George, On Mon, Oct 10, 2016 at 11:44:56PM +0300, George L. Yermulnik wrote: G> > 2) To update your vulnerable system via a source code patch: G> G> > The following patches have been verified to apply to the applicable G> > FreeBSD release branches. G> G> > a) Download the relevant patch from the location below, and verify the G> > detached PGP signature using your PGP utility.
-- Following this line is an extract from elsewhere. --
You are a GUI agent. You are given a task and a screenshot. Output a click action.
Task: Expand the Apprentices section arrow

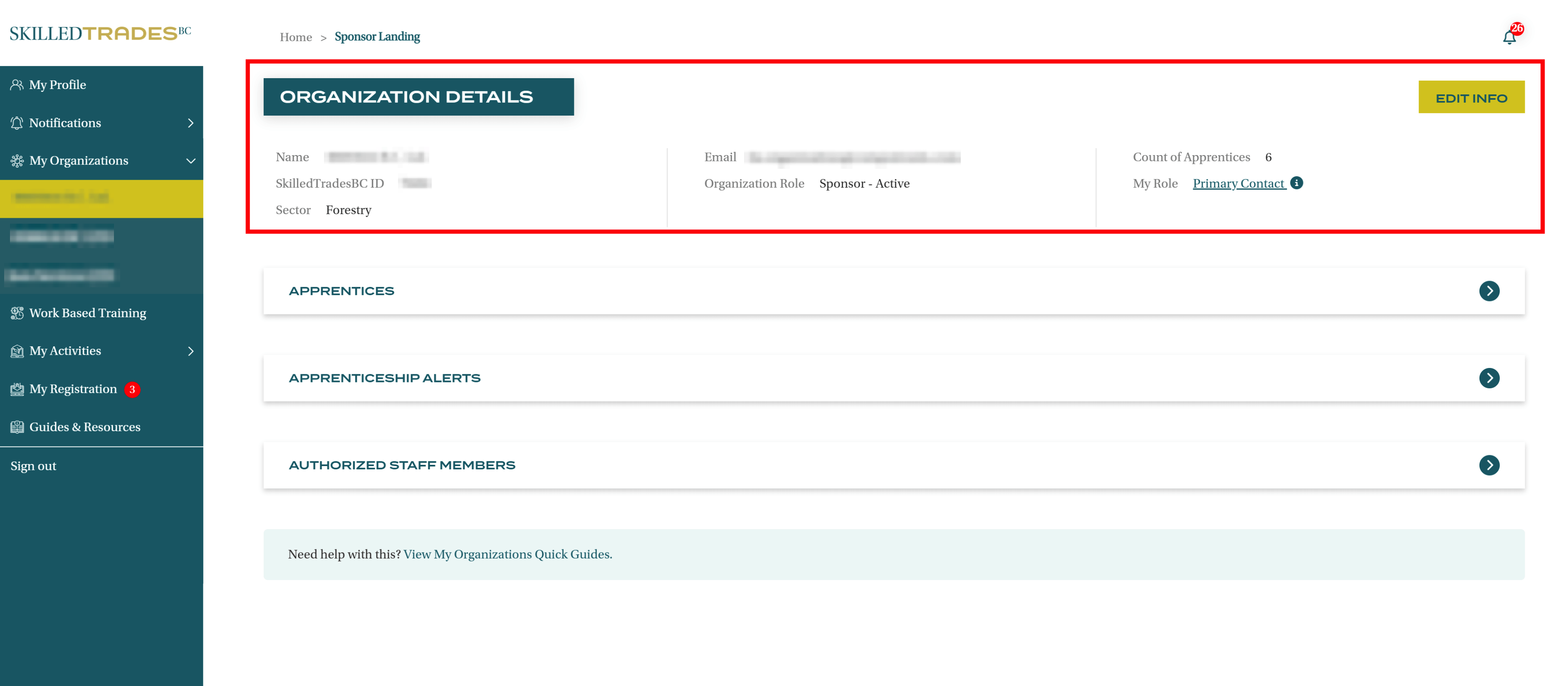tap(1489, 291)
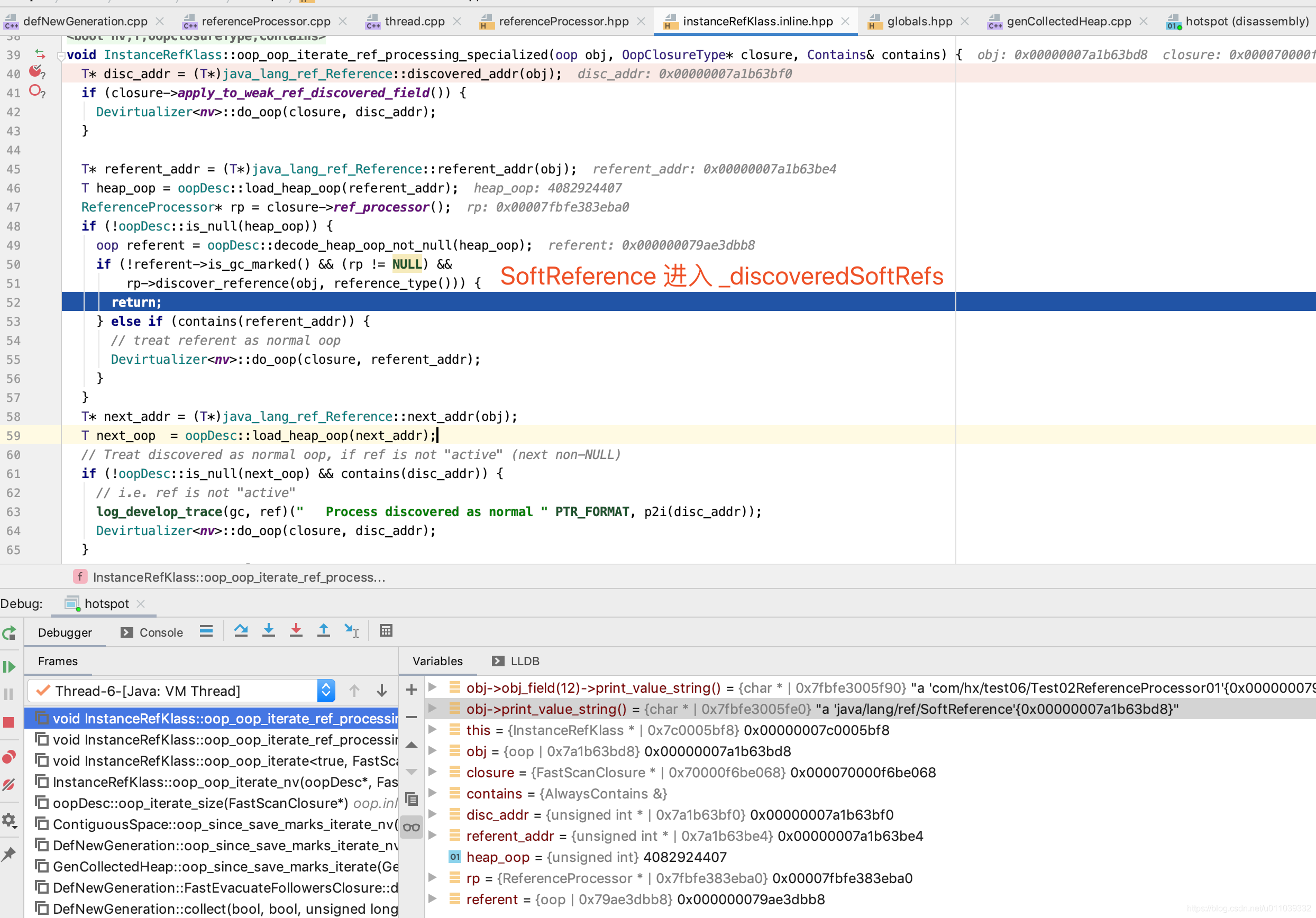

G> G> > # fetch https://security.FreeBSD.org/patches/SA-16:31/libarchive.patch G> > # fetch https://security.FreeBSD.org/patches/SA-16:31/libarchive.patch.asc G> > # gpg --verify libarchive.patch.asc G> G> #> fetch https://security.FreeBSD.org/patches/SA-16:31/libarchive.patch G> fetch: https://security.FreeBSD.org/patches/SA-16:31/libarchive.patch: Not Found Should be either of this: https://security.FreeBSD.org/patches/SA-16:31/libarchive-10.1.patch https://security.FreeBSD.org/patches/SA-16:31/libarchive-10.2.patch https://security.FreeBSD.org/patches/SA-16:31/libarchive-10.3.patch -- Totus tuus, Glebius.
George L. Yermulnik
2016-Oct-10 21:37 UTC
FreeBSD Security Advisory FreeBSD-SA-16:31.libarchive
Hello! On Mon, 10 Oct 2016 at 14:23:42 (-0700), Gleb Smirnoff wrote:> G> > a) Download the relevant patch from the location below, and verify the > G> > detached PGP signature using your PGP utility. > G> > G> > # fetch https://security.FreeBSD.org/patches/SA-16:31/libarchive.patch > G> > # fetch https://security.FreeBSD.org/patches/SA-16:31/libarchive.patch.asc > G> > # gpg --verify libarchive.patch.asc > G> > G> #> fetch https://security.FreeBSD.org/patches/SA-16:31/libarchive.patch > G> fetch: https://security.FreeBSD.org/patches/SA-16:31/libarchive.patch: Not Found> Should be either of this:> https://security.FreeBSD.org/patches/SA-16:31/libarchive-10.1.patch > https://security.FreeBSD.org/patches/SA-16:31/libarchive-10.2.patch > https://security.FreeBSD.org/patches/SA-16:31/libarchive-10.3.patchThanx. I found that already, but Security Advisory is incorrect and that's the point. Anyway libarchive-10.3.patch generated on my 10.3 box a bunch of rejections, so I had to checkout contrib/libarchive/libarchive/ and lib/libarchive/tests/ from repository to be able to rebuild world. -- George L. Yermulnik [YZ-RIPE]